Hand in Hand: Physiotherapy Solutions for Carpal Tunnel Syndrome
Carpal Tunnel Syndrome (CTS) is a painful condition involving the nerve that travels through the wrist to supply the hand and fingers (the median nerve). This nerve is compressed where it passes over the carpal bones through a passage on the palm side of the wrist due to a narrowing of the tunnel, enlargement of the tunnel contents or swelling of the wrist.
Symptoms
The onset of carpal tunnel syndrome is usually gradual and is characterised by tingling or numbness in the palm, thumb and first 2 and a half fingers. As symptoms progress a burning pain may become present and then finally weakness and muscle atrophy in the hands. This often causes a feeling of clumsiness as loss of grip and pinch strength results in frequently dropping objects.

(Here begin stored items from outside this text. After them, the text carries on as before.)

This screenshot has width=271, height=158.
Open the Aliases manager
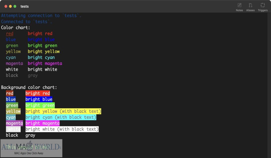[250, 7]
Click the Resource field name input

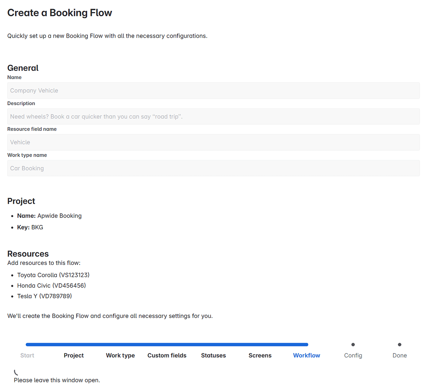click(213, 142)
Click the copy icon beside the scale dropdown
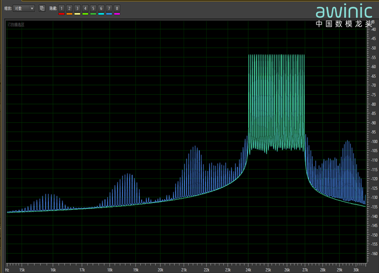379x273 pixels. [42, 8]
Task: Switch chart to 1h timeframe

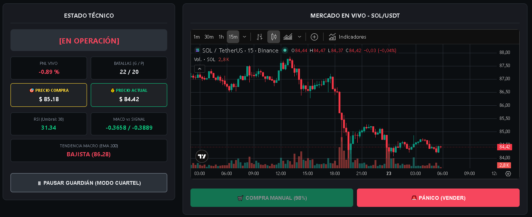Action: (221, 37)
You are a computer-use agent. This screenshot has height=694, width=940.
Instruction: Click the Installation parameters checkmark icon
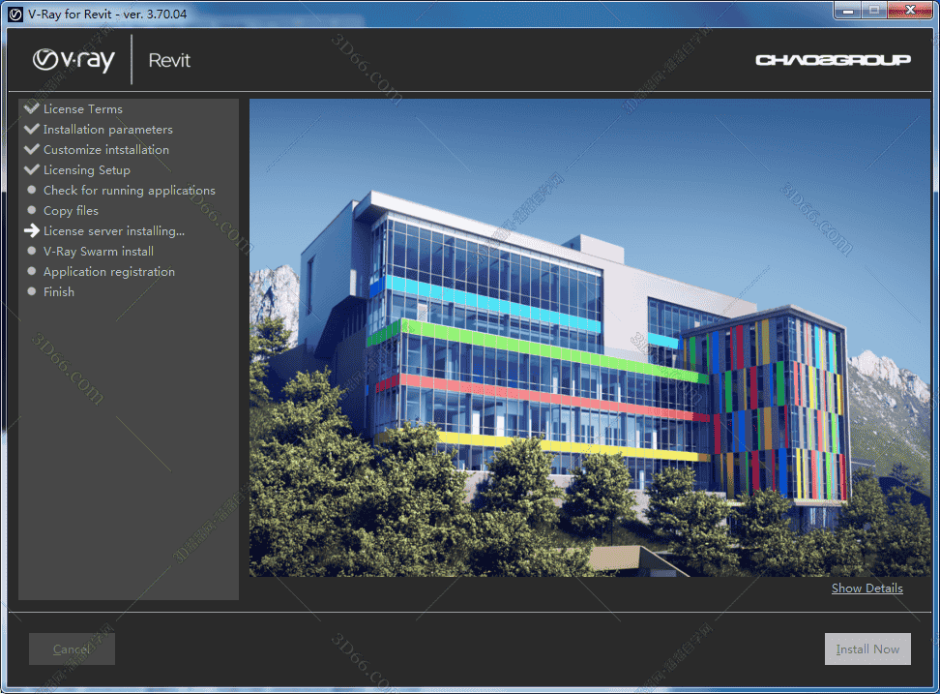point(32,129)
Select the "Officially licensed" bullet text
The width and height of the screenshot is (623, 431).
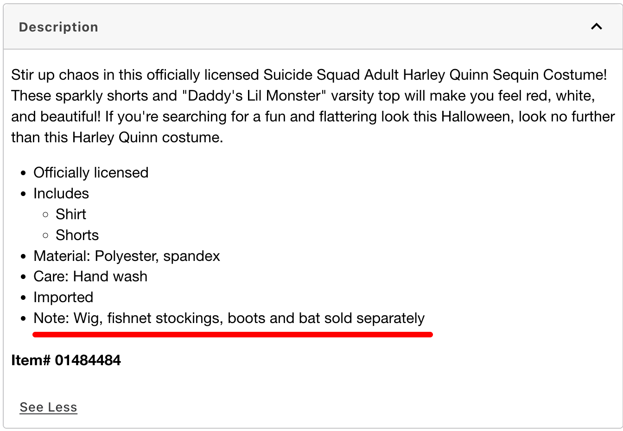[x=91, y=172]
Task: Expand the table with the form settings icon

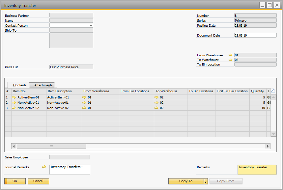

Symptoms are generally aggravated by gripping objects such as phones and steering wheels and improve with shaking or flicking of the hand.
Risk factors
The onset of CTS occurs more commonly with increasing age, during pregnancy and in conjunction with conditions such as wrist arthritis, wrist fracture, thickened tendons, tendon inflammation and hand trauma causing swelling.
Diagnosis
CTS is often diagnosed by a physiotherapist, general practitioner or hand therapists who will complete a clinical assessment including range of motion of the wrist, strength and sensation of the wrist and fingers and grip. Palpation over the palm side of the wrist may cause pain and/or reproduction of symptoms. This will be compared to the unaffected side to highlight any differences.
A positive Phalen’s or reverse Phalen’s test is highly diagnostic as it compresses the affected nerve as it runs through the carpal tunnel.
Occasionally a nerve conduction study is required.
Treatment
A range of interventions are available for the treatment of CTS. The most successful outcomes are achieved when management is commenced early as the condition can become chronic and debilitating if left untreated.
Physiotherapy management may involve:
• Education on risk factors and aggravators
• Splinting to relieve pressure off the nerve
• Tendon and nerve exercises
• Swelling management
• Strengthening of hand muscles once symptoms have subsided
Some examples of modifying posture and exercises can be found below:
It is recommended to begin carpal tunnel exercises under the guidance of your physiotherapist, to ensure the program is right for you!
Surgical management
A small percentage of people with CTS will require surgery. This is indicated when there is a loss of sensation or inability to contract the muscles supplied by the affected nerve.